I'm enjoying this vacation tremendously! I must recommend the helicopter ride, though. We were able to see into the craters of volcanoes and also get a view of the waterfalls that rival the rides in Avatar! I was too frightened to be airsick, but I must warn you, we went straight up the sides of the falls. Beautiful!

AngelMay said...

Sandra...I'm confused. I thought this was to be an all-inclusive vacation - yet you are spending lots of money on eating and stuff. What's the story on this? (Great photos btw - really nice!)

Dominic Rivron said...

Waipi'o valley sounds great - inaccessible places have a real aura about them. Just been having a look at it via google image search.

I suppose there's no trace of the ancient grass palace?

The Clever Pup said...

Hey, you're in Hawaii.
I'm so glad you found other things to do besides the movie. Looks gorgeous.

Sandra Leigh said...

LOL - Hazel, we've only seen one movie, and that was planned. We will see one more, on the day we leave - because we have to check out of our hotel sometime early in the day, but our plane doesn't leave until around 11 p.m. - so a movie seems to be in order.
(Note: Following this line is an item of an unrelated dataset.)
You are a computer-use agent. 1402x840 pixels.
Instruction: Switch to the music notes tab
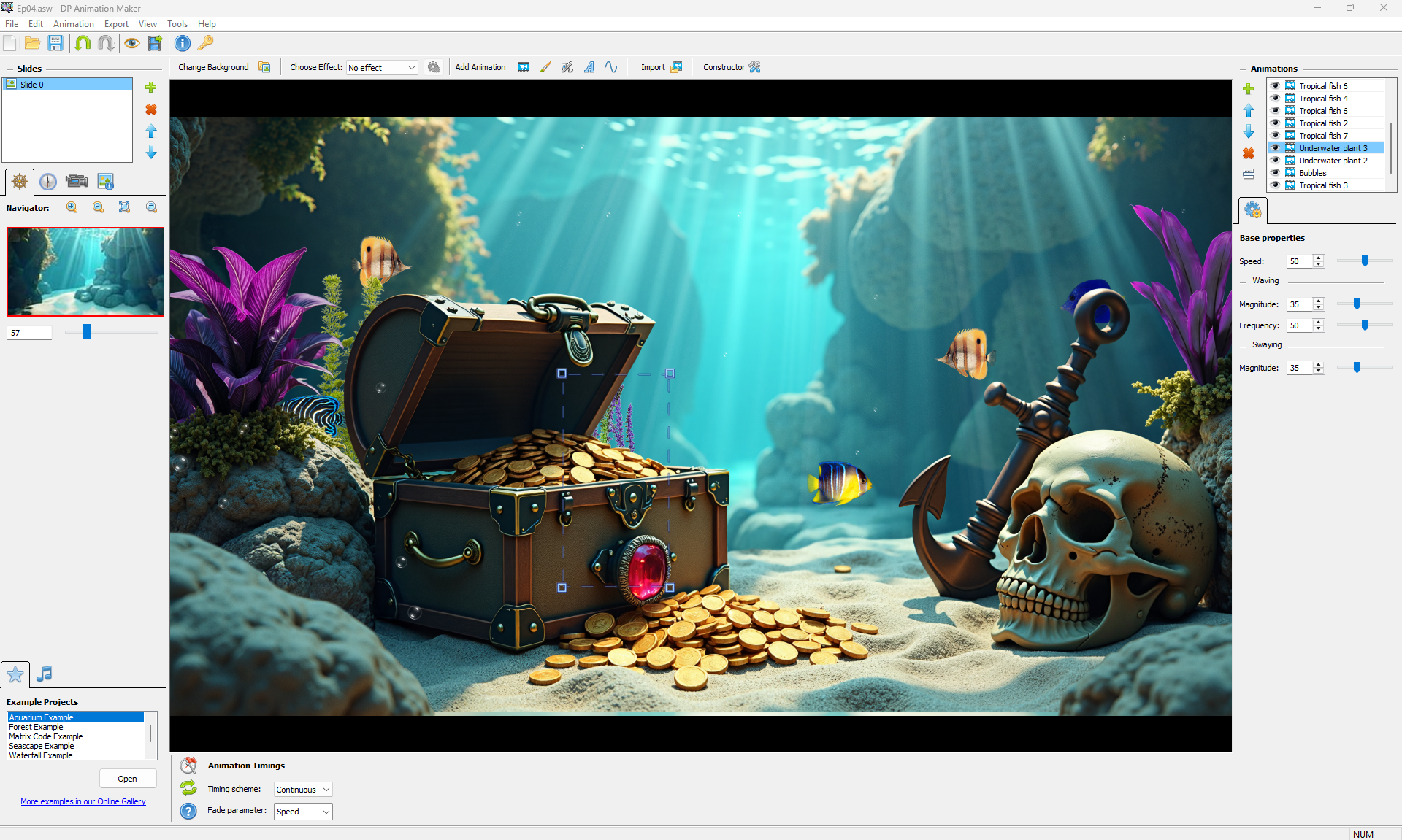45,674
AngelMay, no, this isn't an all-inclusive - just air and hotel. I thought originally that we were doing an all-inclusive but, again, I was wrong.

Karen, I don't know whether I would die of airsickness or fear (or burn up when the helicopter fell into the lava) but I honestly cannot think of anything that would persuade me to take that trip, because I know that I would definitely die, one way or another. I'm glad you enjoyed it, but even watching it on television gives me the creeping, shuddering willies.

Dominic, I didn't see the ancient grass palace. I agree, though, about the appeal of inaccessible places. I could have sat there all day, staring down into the valley.

Barry said...

Like Karen I think I'm enjoying your vacation as much as you are, although I did get to see Avatar in 3D, so that was something.

As long as you keep posting I will keep reading.